#### RECORDS PROVIDED ####

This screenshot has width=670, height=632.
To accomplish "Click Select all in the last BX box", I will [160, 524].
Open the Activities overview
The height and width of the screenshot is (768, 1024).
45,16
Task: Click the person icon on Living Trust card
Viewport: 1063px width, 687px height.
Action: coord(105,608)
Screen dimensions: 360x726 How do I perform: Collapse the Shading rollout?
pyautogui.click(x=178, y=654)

####

**WHAT TO WORK ON**.
Copy every record above out again, word for word.

**EXPECTED ANSWER**.
This screenshot has width=670, height=632.
To accomplish "Click Select all in the last BX box", I will [160, 524].
Open the Activities overview
The height and width of the screenshot is (768, 1024).
45,16
Task: Click the person icon on Living Trust card
Viewport: 1063px width, 687px height.
Action: coord(105,608)
Screen dimensions: 360x726 How do I perform: Collapse the Shading rollout?
pyautogui.click(x=178, y=654)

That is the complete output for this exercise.